Çünkü biliyor ki, ancak “millet” olunca kurtuluş mümkündür.
İşte Atatürk, “halkını millet yapabilmiş” bir liderdir.
Hataları olmamış mıdır O’nun da?
Olmaz mı, muhakkak olmuştur.
Kazım Karabekir hadisesi aklıma geldikçe içim sızlar mesela.
Bütün rütbeleri alınmış ve hakkında tutuklama kararı çıkarılmış iken, Anadolu’nun tek Ordu’su olan 2. Ordu komutanı Kazım Karabekir, Mustafa Kemal’i karşılarken, karşısında esas duruşa geçerek “ben ve ordum emrinizdeyim paşam” diyebilme erdemini gösterebilmiştir.
2. Ordu ve Kazım Karabekir olmasaydı belki de Kurtuluş Savaşı kazanılamazdı.
İşte o Kazım Karabekir, İzmir suikasti davasında İstiklal Mahkemesi’nde yargılanmış ve siyasetten men cezası verilmiştir.
Bu büyük bir hataydı!
Ancak, çok sık düştüğümüz bir yanlış var bu ülkede.

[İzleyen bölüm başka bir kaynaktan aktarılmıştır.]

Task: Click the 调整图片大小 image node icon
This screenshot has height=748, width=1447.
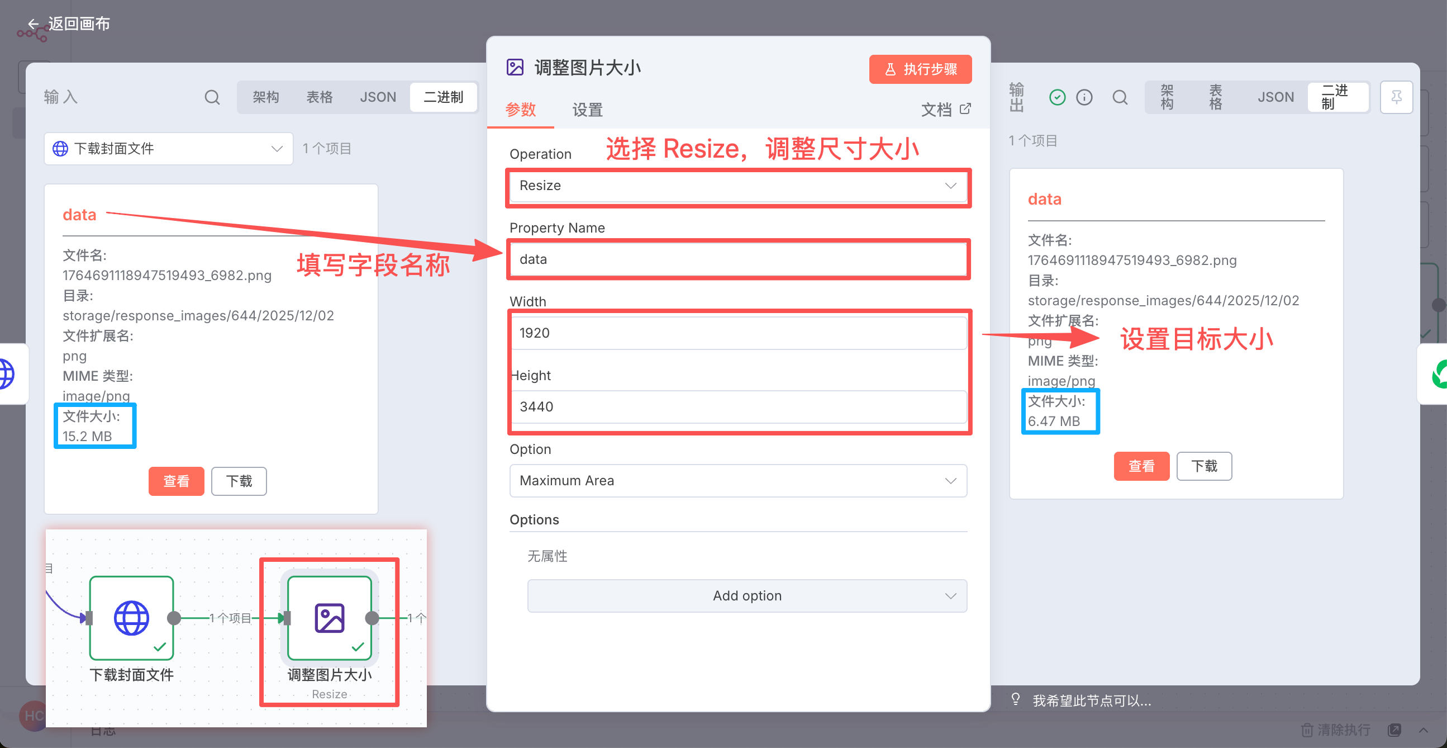Action: (329, 618)
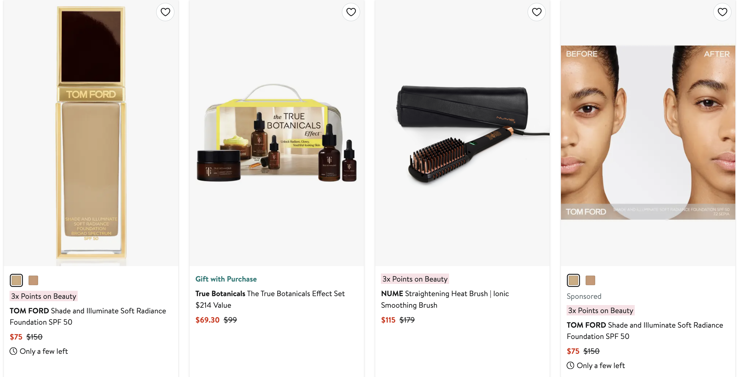Click NUME heat brush product image
This screenshot has width=738, height=377.
tap(462, 133)
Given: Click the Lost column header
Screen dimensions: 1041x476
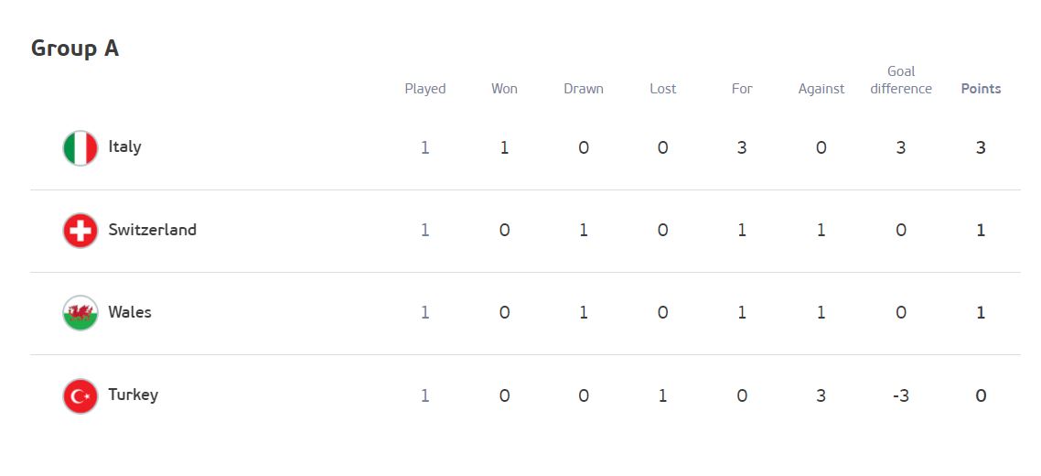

Bugünün koşullarıyla bakarak geçmişi yargılıyoruz. Bu son derece yanlış bir tutum. Çünkü her olay kendi güncel koşullarına göre değerlendirilmelidir.
Saltanat ile yönetilen bir ülkede, her bölgeden “seçilmiş” temsilcilerin oluşturduğu bir meclis kurma fikri, o dönemin koşulları içerisinde çok çılgınca değil mi sizce de?
Kadının geri planda olduğu bir coğrafyada , kadınlara seçme-seçilme hakkı verilmesi , şeri hükümlerle yönetilen bir ülkede “medeni kanun” un kabul edilmesi, arap harflerinden latin harflerine geçilmesi, ve tüm bu yapılan devrimlerin halkın büyük çoğunluğu tarafından desteklenmesi çılgınca değil mi?
Bu milletin içindeki Atatürk ve Cumhuriyet sevgisini nasıl söküp atabilirsiniz ki!
Sonsuza kadar bu sevgi var olacak!
Çünkü varlık ve birliğimizin sebebi de ancak bu sevgi’dir.